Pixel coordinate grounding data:
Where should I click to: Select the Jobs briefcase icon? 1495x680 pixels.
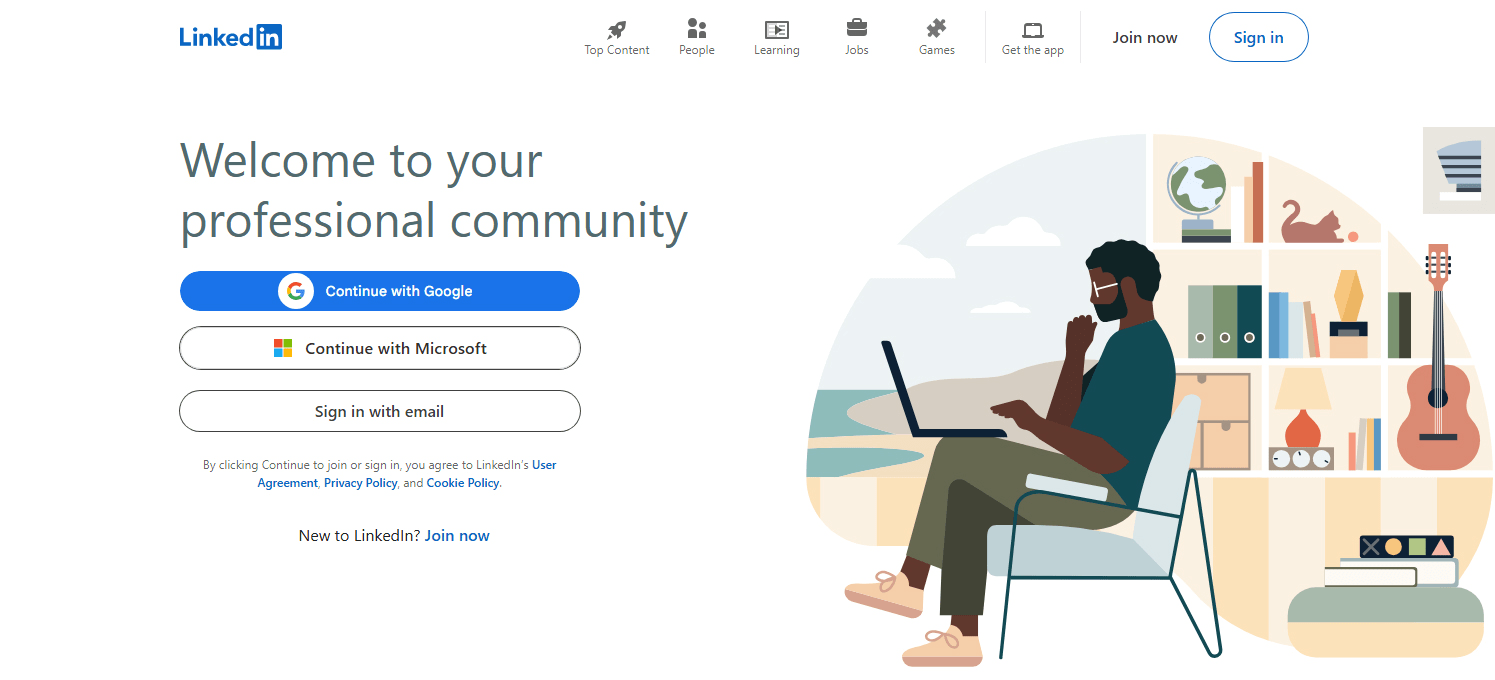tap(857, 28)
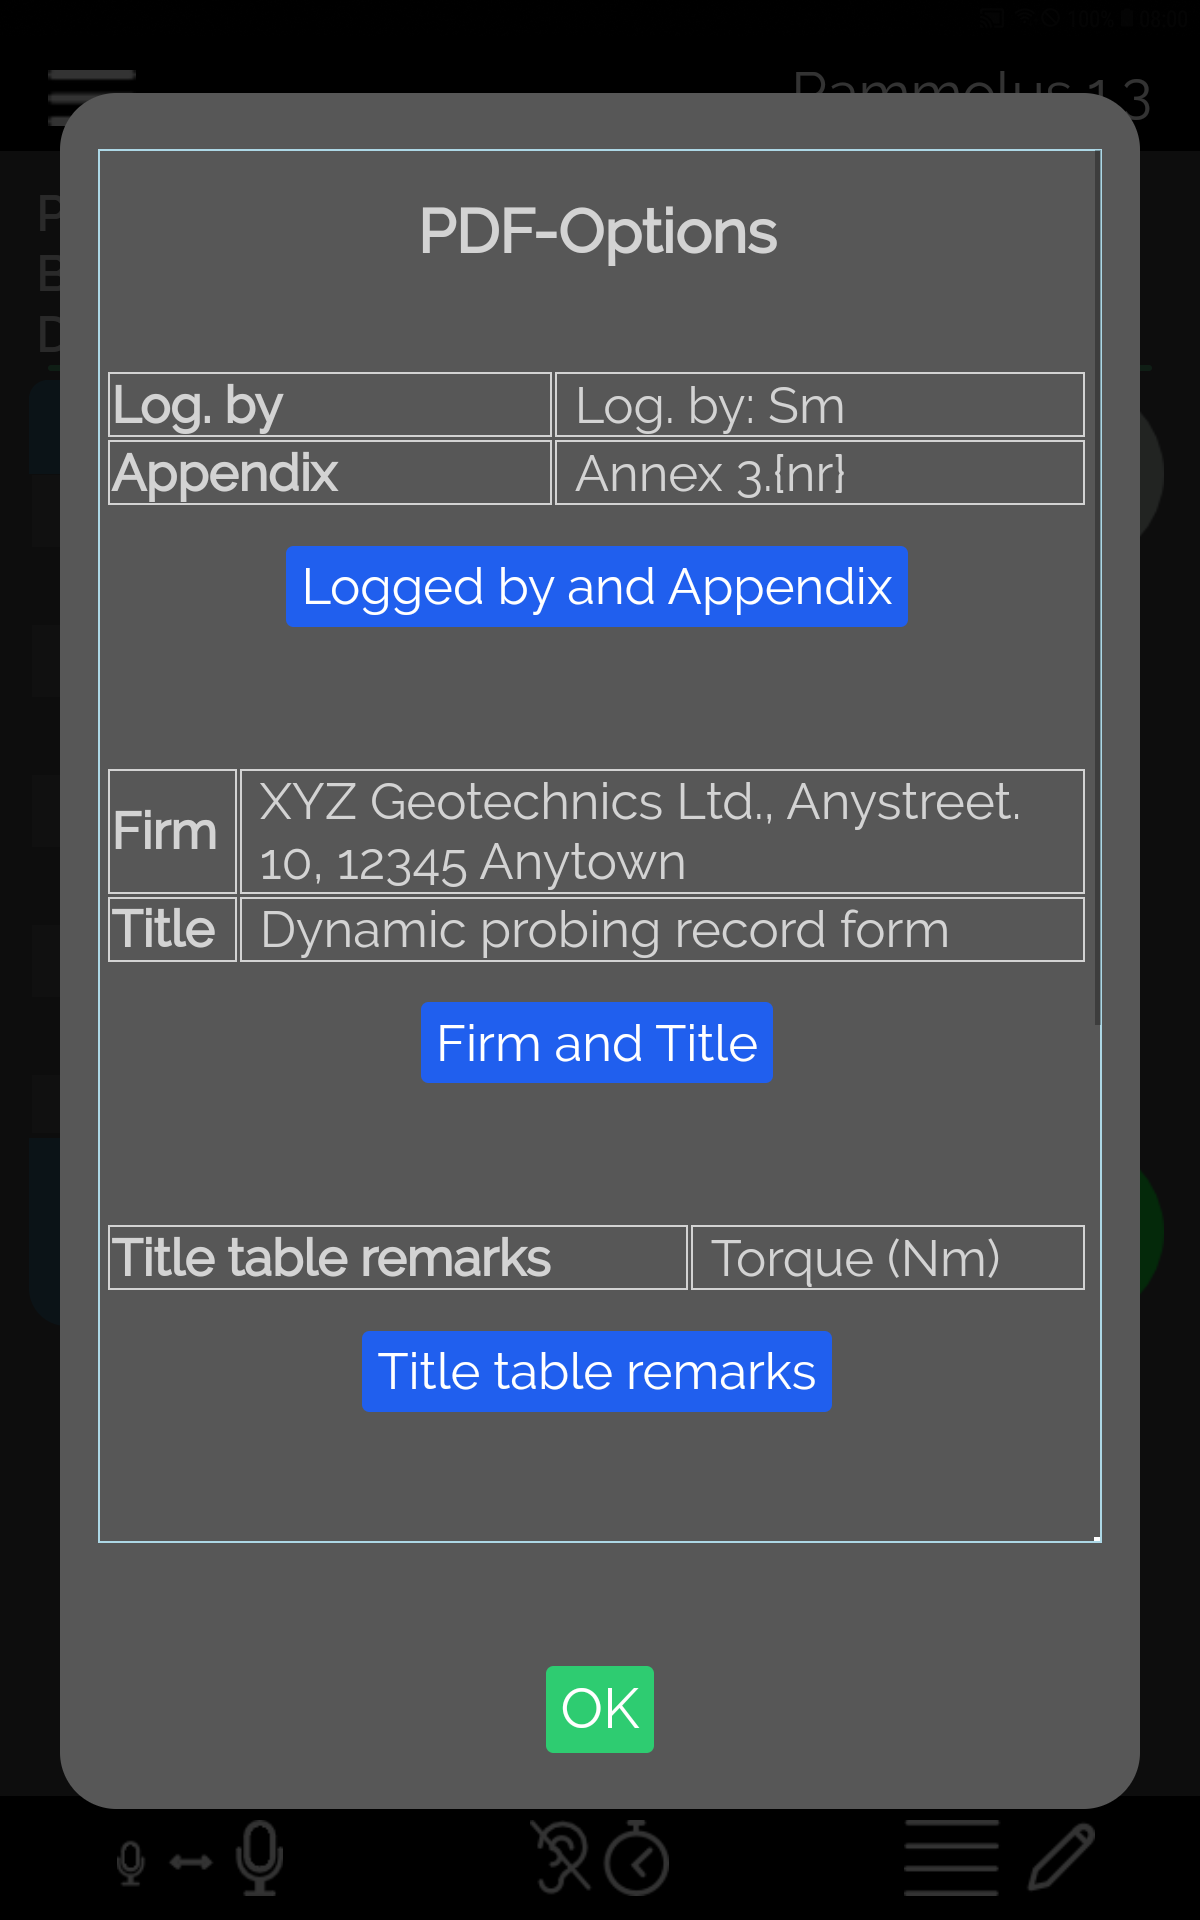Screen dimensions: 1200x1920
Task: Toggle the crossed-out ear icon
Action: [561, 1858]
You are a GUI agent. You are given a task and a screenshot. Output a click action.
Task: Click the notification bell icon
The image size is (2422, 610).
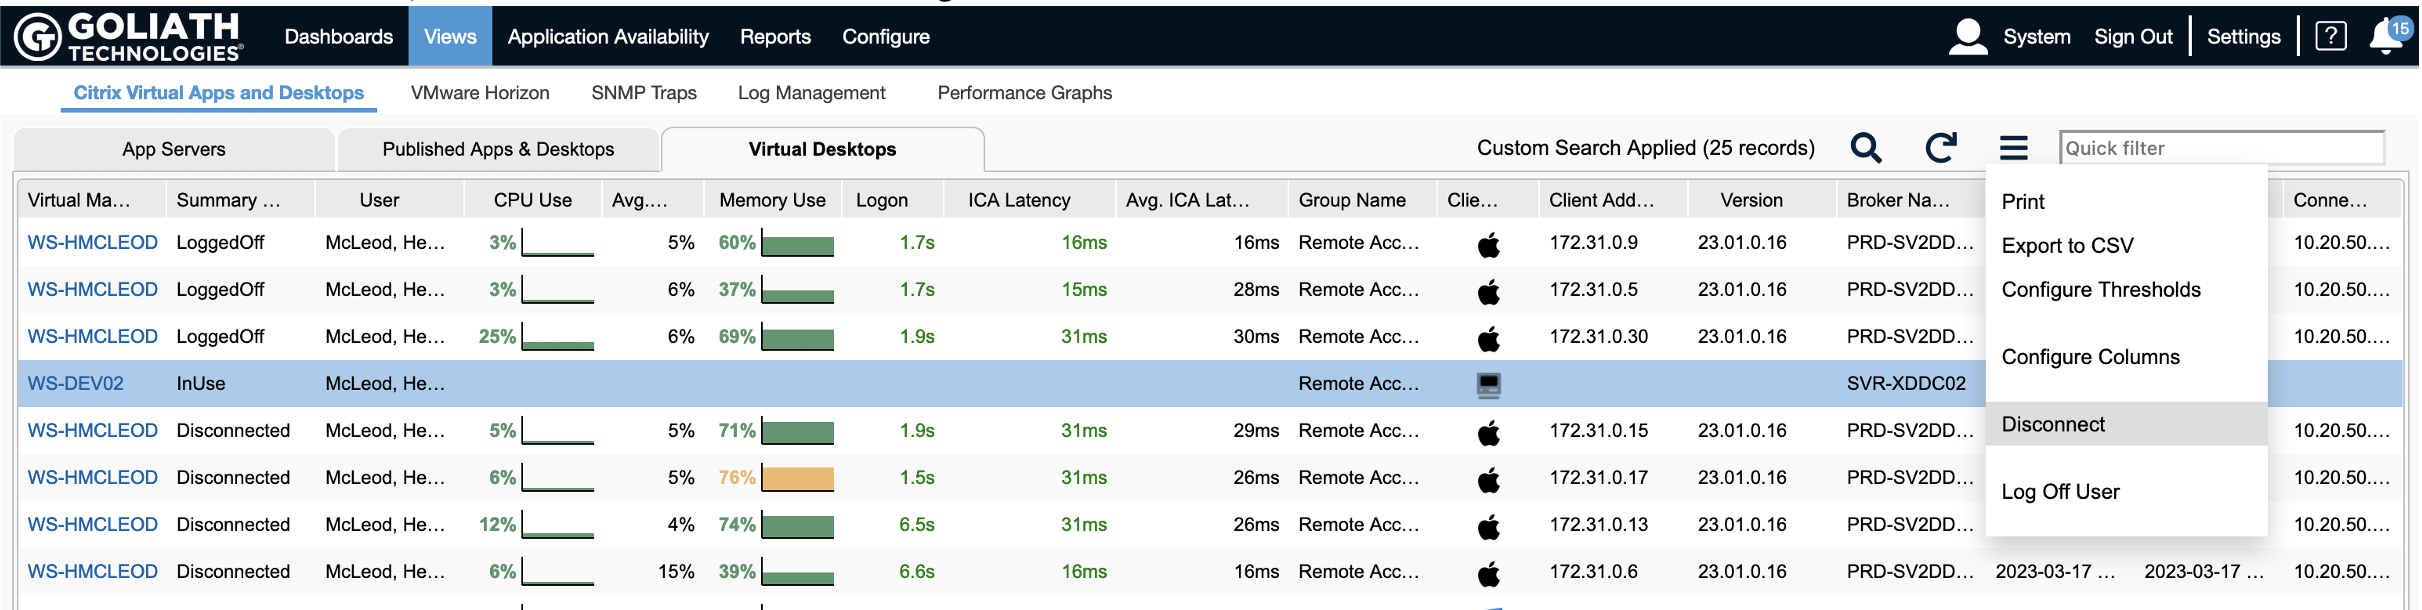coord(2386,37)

--- ASSIGNED TASK ---
In the records above, find the line containing "You are a GUI", then write out exactly that line and every later one through the last, omitting pictures.

--- RESULT BELOW ---
You are a GUI agent. You are given a task and a screenshot. Output a click action.
Task: Click the notification bell icon
The image size is (2422, 610).
coord(2386,37)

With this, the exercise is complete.